Currier, who became a physician, traveled to Europe to advise different cities about the quality of their water. Like his entrepreneurial cousin he was extremely successful in doing so. He also ran a clinic for indigents in Paris, mainly artists. If his patients did not have the wherewithal to pay him he asked what they might give him instead of money. Thus he amassed many exquisite paintings, including works by: Albert Charpin (French 1842-1924); Jean Ferdinand Chaigneau (French 1830-1906); Narcisse Diaz (French 1807-1876); Ary Scheffer (French/Dutch, 1795-1858); Paul Emile Leon Perboyre (French, 1851-1929).

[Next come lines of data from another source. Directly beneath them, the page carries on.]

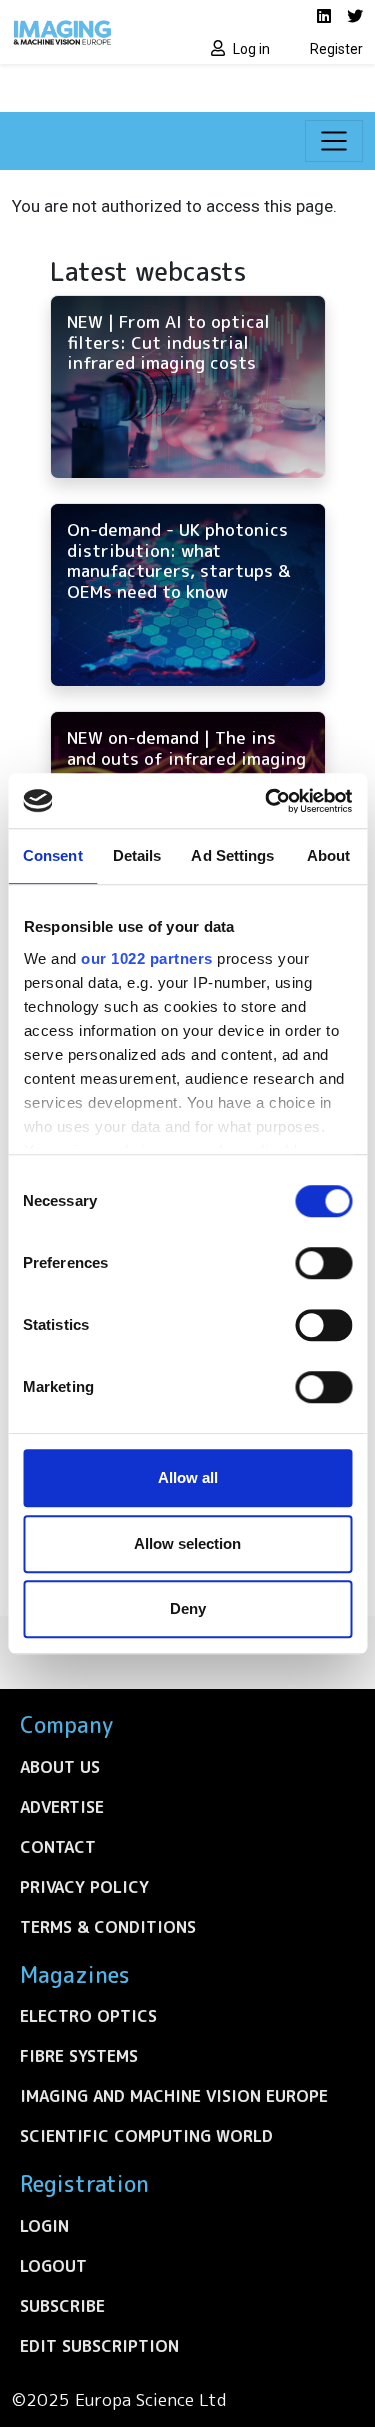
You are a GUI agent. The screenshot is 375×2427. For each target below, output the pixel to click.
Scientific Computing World (146, 2136)
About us (60, 1767)
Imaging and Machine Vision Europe (174, 2096)
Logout (53, 2266)
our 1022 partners (147, 958)
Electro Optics (88, 2016)
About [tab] (329, 855)
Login (44, 2226)
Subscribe (62, 2306)
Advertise (62, 1807)
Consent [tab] (53, 855)
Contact (58, 1847)
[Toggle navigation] (334, 141)
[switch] (323, 1263)
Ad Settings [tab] (232, 855)
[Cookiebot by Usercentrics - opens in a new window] (267, 801)
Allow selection (187, 1543)
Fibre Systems (79, 2056)
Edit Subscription (99, 2346)
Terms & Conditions (108, 1927)
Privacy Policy (84, 1887)
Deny (188, 1608)
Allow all (188, 1477)
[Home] (94, 32)
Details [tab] (137, 855)
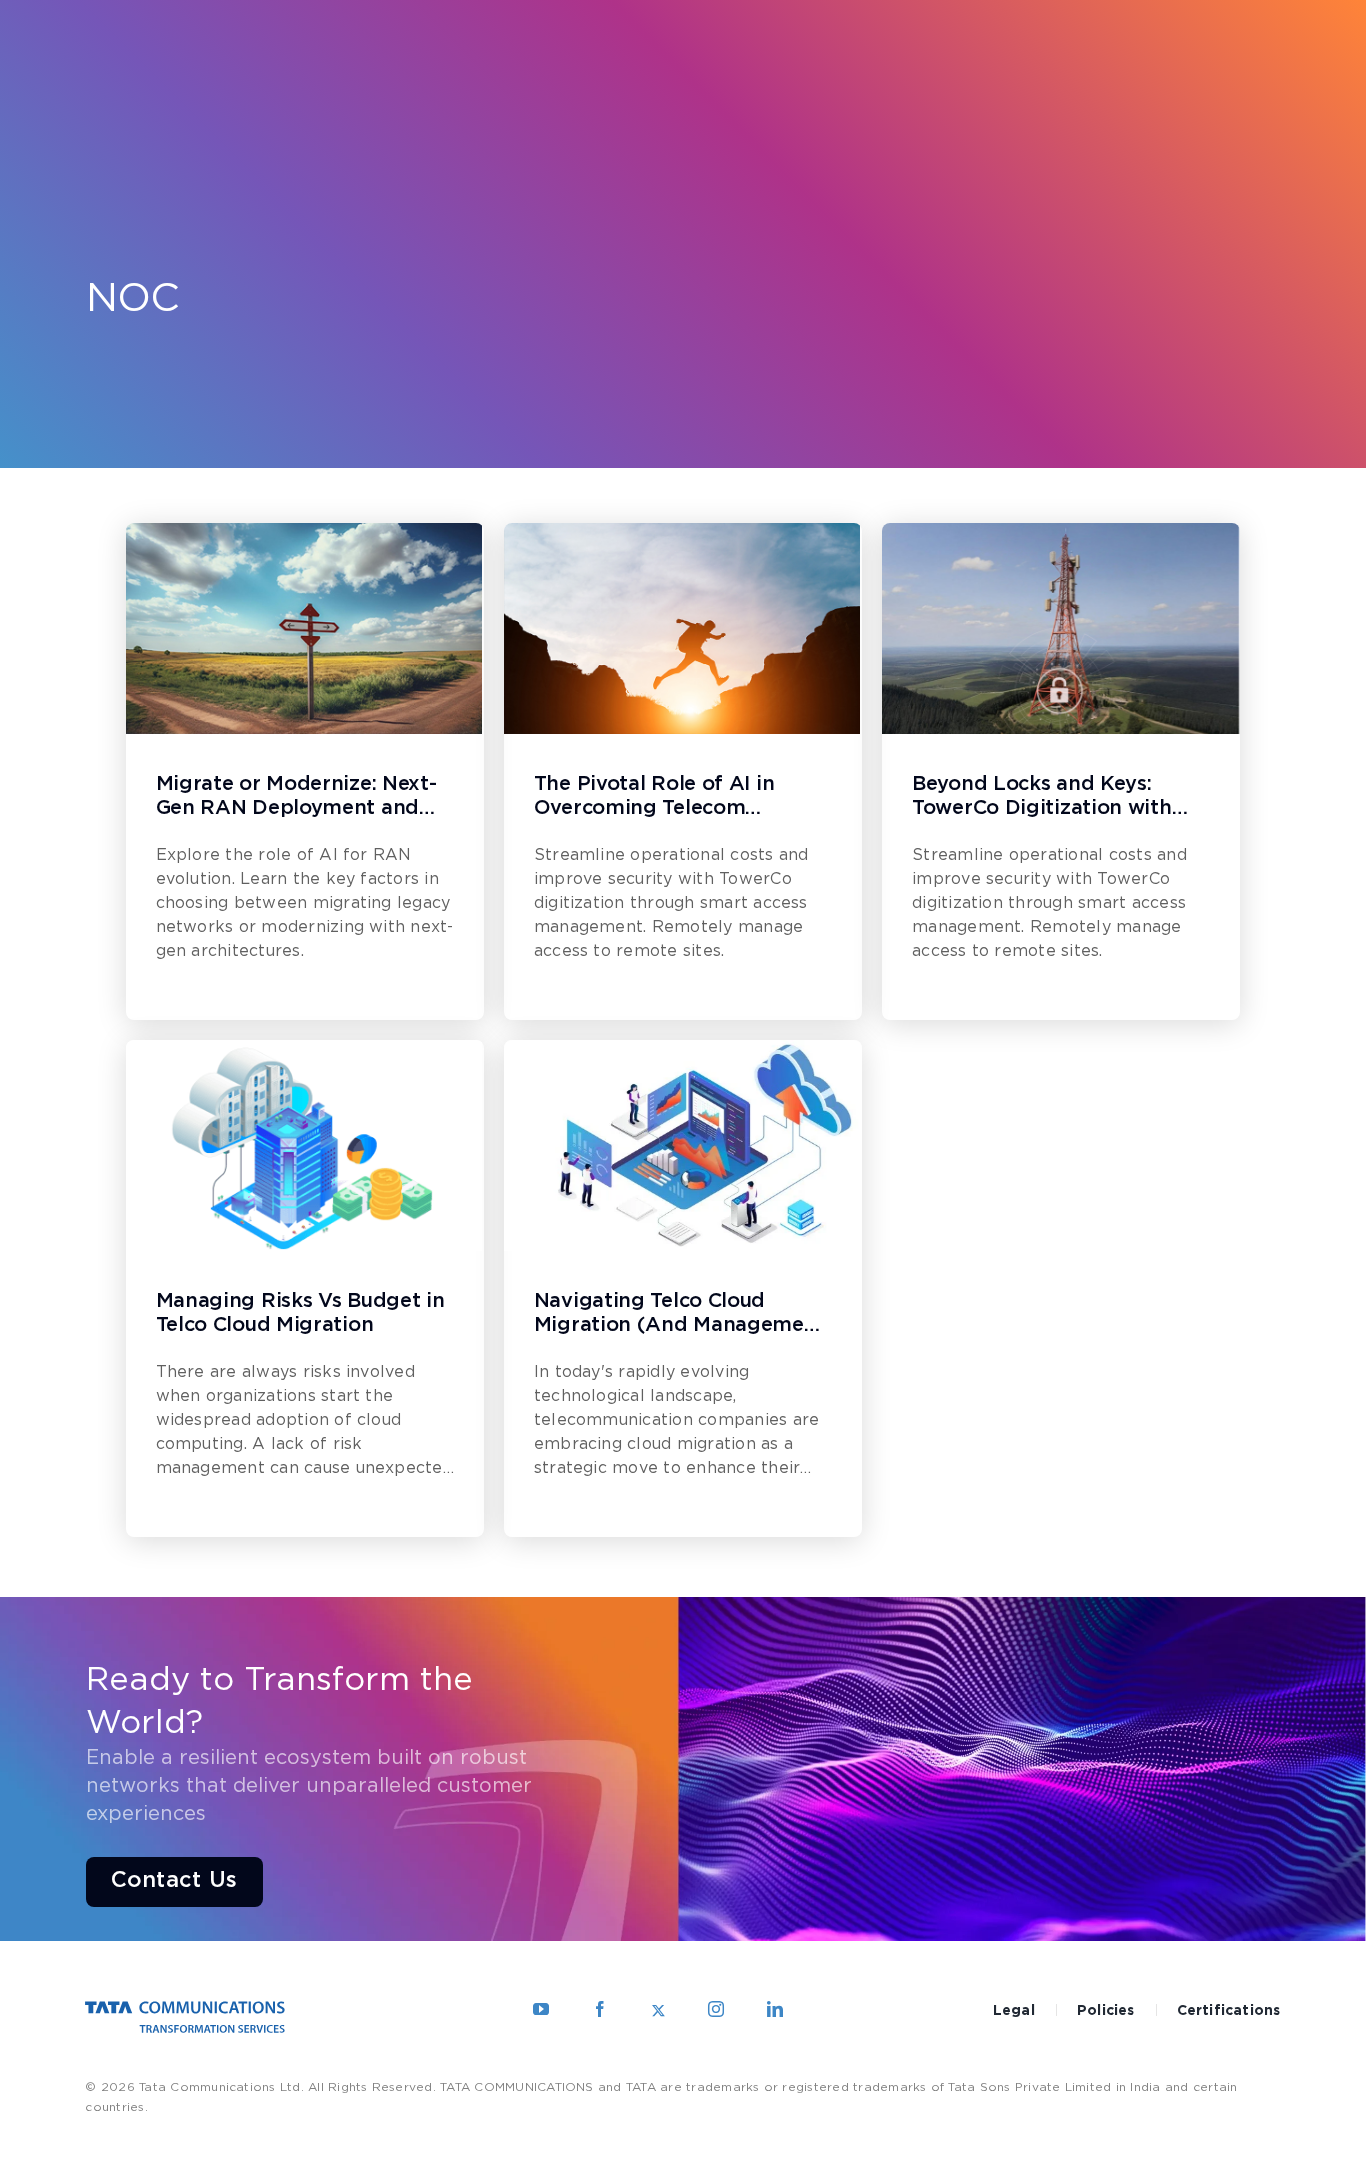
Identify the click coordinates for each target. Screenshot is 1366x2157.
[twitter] (658, 2009)
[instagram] (716, 2009)
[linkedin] (775, 2009)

While Dr. Currier and his family lived in Paris, he purchased the exquisite 17th century Flemish tapestry fragment which hung in his living room. His wife, Caroline Sterling, and his daughters wore different pearl necklaces, some cultured, some real, throughout the day depending on the activity they would participate in.
The Campbell/Sterling Plantation
Jane Campbell married into the Sterling family in Jackson, Tennessee. Thus the long standing feuds in Scotland between the two clans were dissolved in the new world. All the Campbell/Sterling men on the Jackson, Tennessee plantations including Uncle Johnnie went to war against the Union in the Civil War and lost their lives. Uncle Johnnie, 16, was giving water to a Union soldier when a bullet from his own Southern side stuck and killed him.
Jane Campbell Sterling hid all the family jewels in the Martin guitar from the Northern soldiers who shot up most of the family pictures save for Mr. & Mrs. John Campbell. They also killed and ate the plantation animals and vegetables and destroyed as much of the plantation as they could… A note found in the Martin guitar in lovely penmanship from Penelope stated that the “brutes” never looked for jewels hidden there. The women tried to run the plantation after the Civil War as best they could. The freed slaves had nowhere to go and no experience. They came back, lived and worked the plantation until all were deceased. Then Charles Currier, husband of Caroline Sterling, daughter of Penelope, was able to sell the plantation in 1923.
Some of the jewelry found in the guitar is now for sale including pearls, a turquoise ring and Egyptian pieces.